While I was still in Iraq, I had an interesting conversation with one of
the leaders in my chain of command. I asked why some females were
allowed to get away with murder and why others, like myself, were held
to the same standard at the males.

The response was nothing short of shocking. I was told that they were
easier on me as a female. This completely turned my world upside down,
because I’d been wire brushed in front of the entire brigade leadership
and pushed to make the mission happen. I truly believed I was being held
to the same standard.

This caused me to do a significant amount of soul searching. Was I truly
performing on par with my peers or was it simply because I was a girl
that my performance stood out among mediocre females. I asked trusted
confidants if they thought this was the case: was I being let off the
hook b/c I was a female.

My mentors said no. They said I busted my ass and it was visible to
everyone. There was a reason the brigade commander came to me when there
were coms issues at NTC. There were reasons why people on the staff
sought me out when they needed something done. No, I was not simply a
girl who got things done: I got things done and that, at the end of it
all was what mattered.

Despite these reassurances, the remark still stings to this day. I’m
conscious of the fact that my gender does make me stand out among a room
full of males and I am always worried that when I perform, even a little
above the low expectations that I’m given a huge pat on the back when
I’m simply doing my job.

Here’s the ultimate problem with mandating that women be allowed to
serve in the combat arms: affirmative action plans such as gender
norming physical requirements would lead to disproportionate reward for
doing the same tasks with lower results. So a female would only have to
ruck 8 miles instead of 10.

Affirmative action plans that were meant to correct historical wrongs
have created a significant problem for people like me: the lowered
expectations means that I stand out against my female peers but I am
still not performing at a level of my male peers. My friends and mentors
tell me this is not the case, but that single comment has left a mark on
me but also the way I see things.

Another problem I have is the perception that certain ranks require
certain levels of award. The argument I heard in Iraq when I had kittens
about some people receiving Bronze Stars (and I still maintain that I
did nothing to warrant the award I received) is the scope of influence.
A warrant officer on the brigade staff is going to have significantly
more influence over the ability of the brigade to accomplish its mission
than a sergeant out pounding the streets. Granted, one is significantly
more dangerous but the other has significantly more impact.

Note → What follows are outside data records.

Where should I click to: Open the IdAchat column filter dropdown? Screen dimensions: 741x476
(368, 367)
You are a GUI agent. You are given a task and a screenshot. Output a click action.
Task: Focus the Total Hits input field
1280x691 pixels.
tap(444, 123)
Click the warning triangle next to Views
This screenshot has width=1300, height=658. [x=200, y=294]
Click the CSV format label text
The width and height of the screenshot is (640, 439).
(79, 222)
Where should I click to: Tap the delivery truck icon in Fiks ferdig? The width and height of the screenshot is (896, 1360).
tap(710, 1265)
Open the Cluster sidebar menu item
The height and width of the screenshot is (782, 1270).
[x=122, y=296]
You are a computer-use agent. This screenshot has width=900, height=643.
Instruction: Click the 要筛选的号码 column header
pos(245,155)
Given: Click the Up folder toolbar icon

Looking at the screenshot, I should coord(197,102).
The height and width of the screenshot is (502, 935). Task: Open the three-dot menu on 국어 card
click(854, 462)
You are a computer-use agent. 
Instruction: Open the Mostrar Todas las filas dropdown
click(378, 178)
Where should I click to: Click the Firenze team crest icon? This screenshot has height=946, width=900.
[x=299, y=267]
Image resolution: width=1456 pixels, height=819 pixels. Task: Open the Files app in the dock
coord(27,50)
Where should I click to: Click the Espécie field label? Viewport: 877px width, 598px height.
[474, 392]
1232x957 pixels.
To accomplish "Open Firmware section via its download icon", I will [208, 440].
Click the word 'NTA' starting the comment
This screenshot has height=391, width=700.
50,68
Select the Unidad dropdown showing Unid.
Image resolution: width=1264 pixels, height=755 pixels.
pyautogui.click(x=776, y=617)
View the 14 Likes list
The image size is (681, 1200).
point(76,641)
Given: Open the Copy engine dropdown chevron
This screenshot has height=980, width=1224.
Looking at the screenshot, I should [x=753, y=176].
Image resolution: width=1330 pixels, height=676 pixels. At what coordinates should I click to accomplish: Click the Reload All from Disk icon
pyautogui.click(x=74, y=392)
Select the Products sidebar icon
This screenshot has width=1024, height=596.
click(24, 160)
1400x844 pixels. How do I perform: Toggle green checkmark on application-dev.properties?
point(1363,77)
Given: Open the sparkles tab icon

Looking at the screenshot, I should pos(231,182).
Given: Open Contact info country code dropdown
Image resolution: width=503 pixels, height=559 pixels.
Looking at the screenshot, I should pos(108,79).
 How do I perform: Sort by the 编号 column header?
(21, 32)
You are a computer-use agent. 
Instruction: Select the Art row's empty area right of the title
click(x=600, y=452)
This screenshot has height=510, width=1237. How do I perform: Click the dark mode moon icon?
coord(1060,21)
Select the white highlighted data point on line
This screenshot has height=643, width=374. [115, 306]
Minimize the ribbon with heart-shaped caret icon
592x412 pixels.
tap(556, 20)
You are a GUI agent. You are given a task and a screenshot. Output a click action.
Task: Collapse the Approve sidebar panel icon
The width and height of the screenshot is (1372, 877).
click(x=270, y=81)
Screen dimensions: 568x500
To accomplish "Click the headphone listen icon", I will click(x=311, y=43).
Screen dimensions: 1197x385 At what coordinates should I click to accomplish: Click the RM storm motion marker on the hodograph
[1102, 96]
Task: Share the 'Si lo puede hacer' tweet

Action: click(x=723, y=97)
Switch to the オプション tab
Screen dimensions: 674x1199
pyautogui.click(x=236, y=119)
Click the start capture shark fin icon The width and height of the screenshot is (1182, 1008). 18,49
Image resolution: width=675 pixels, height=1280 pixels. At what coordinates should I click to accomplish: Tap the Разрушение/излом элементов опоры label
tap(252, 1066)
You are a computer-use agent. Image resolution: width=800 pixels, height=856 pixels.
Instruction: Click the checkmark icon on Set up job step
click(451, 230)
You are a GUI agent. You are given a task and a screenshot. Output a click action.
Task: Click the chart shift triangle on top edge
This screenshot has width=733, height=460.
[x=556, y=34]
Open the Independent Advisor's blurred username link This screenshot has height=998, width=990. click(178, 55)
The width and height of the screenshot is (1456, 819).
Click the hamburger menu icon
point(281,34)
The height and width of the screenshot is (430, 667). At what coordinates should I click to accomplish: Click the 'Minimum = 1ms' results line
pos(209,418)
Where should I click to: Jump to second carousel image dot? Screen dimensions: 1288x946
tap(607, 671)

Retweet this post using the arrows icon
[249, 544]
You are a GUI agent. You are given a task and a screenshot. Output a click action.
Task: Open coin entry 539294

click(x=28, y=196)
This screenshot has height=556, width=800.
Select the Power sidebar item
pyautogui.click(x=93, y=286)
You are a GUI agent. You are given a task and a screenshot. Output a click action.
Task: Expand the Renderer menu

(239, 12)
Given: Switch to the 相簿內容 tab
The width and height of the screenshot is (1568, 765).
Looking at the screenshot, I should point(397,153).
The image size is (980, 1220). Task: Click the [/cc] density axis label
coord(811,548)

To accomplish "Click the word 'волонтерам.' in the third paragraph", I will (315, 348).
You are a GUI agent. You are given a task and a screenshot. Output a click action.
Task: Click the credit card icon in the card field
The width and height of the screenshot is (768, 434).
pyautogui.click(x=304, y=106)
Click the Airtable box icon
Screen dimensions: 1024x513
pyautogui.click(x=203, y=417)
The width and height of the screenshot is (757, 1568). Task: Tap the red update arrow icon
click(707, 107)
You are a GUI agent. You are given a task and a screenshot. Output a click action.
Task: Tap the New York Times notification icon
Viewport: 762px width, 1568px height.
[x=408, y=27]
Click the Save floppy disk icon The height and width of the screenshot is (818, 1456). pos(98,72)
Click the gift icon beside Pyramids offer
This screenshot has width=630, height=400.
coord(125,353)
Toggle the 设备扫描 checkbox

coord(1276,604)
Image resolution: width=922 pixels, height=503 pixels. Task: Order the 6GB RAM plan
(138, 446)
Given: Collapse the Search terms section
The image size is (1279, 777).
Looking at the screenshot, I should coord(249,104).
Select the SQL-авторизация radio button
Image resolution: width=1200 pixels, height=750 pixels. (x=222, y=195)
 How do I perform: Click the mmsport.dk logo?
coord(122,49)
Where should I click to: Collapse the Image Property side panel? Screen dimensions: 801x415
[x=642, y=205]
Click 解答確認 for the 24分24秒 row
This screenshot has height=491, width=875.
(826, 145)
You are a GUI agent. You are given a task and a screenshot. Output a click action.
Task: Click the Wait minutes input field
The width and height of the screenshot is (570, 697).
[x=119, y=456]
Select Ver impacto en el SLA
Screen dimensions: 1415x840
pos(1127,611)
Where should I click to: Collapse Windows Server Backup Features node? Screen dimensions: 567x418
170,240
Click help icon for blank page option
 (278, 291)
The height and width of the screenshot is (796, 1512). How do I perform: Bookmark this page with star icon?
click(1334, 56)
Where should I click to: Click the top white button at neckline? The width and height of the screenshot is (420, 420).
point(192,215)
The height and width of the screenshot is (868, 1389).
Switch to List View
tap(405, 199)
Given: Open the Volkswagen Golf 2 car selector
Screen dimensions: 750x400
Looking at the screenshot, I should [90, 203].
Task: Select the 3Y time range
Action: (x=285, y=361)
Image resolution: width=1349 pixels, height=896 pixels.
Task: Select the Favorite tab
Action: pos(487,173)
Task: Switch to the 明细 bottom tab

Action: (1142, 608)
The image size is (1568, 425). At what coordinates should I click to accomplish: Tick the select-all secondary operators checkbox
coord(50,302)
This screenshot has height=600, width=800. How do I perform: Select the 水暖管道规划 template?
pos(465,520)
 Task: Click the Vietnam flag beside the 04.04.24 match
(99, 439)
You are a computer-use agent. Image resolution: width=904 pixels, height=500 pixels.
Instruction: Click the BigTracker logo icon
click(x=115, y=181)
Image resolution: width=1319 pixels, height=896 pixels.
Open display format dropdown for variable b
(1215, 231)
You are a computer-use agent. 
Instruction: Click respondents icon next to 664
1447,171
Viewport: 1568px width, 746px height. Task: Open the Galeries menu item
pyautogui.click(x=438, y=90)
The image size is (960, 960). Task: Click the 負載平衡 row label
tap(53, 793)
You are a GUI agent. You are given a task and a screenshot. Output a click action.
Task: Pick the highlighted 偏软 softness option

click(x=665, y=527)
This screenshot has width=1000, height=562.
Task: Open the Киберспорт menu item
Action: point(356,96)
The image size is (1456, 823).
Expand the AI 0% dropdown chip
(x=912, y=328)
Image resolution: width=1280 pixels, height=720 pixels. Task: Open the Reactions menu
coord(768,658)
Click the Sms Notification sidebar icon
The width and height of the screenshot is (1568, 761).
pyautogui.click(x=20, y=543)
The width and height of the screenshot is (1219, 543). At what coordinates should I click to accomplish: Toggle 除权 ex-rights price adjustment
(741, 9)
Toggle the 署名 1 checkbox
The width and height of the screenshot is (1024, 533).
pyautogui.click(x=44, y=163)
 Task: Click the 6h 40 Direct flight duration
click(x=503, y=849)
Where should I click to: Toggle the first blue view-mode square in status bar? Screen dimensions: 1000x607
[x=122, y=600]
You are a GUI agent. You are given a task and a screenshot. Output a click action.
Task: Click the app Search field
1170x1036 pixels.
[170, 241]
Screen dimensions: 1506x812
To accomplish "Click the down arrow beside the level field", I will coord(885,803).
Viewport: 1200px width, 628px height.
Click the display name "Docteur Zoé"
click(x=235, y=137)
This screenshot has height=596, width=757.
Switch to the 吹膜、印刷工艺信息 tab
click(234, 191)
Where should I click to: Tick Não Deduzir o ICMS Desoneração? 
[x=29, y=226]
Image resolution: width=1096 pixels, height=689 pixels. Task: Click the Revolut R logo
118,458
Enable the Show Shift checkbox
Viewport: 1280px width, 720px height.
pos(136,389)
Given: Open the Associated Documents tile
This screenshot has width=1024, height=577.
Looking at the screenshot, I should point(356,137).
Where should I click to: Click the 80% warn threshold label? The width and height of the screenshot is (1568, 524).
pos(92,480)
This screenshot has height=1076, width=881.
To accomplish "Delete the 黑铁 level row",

But what about the perception that awards are supposed to be for doing
above and beyond your job? So if that sergeant who travels the roads in
Iraq is responsible for returning 15 COPs to fully operational
communications while that officer advances the next slide, is that truly
fair? The perception of rank equaling greater influence is only accurate
if the person at that rank truly exceeds the expectations for that rank.
Just because someone filled a slot does not mean they earned an
equivalent award.

I find myself being highly disgruntled by the fact that my male
counterparts continually shy away from correcting female soldiers or
worse, expecting the bare minimum from then versus challenging them to
the same standards, we run the risk of creating a cadre of mid level
female NCOs, Warrant officers and officers who lack the skills to enable
our army to succeed at what we do: win wars.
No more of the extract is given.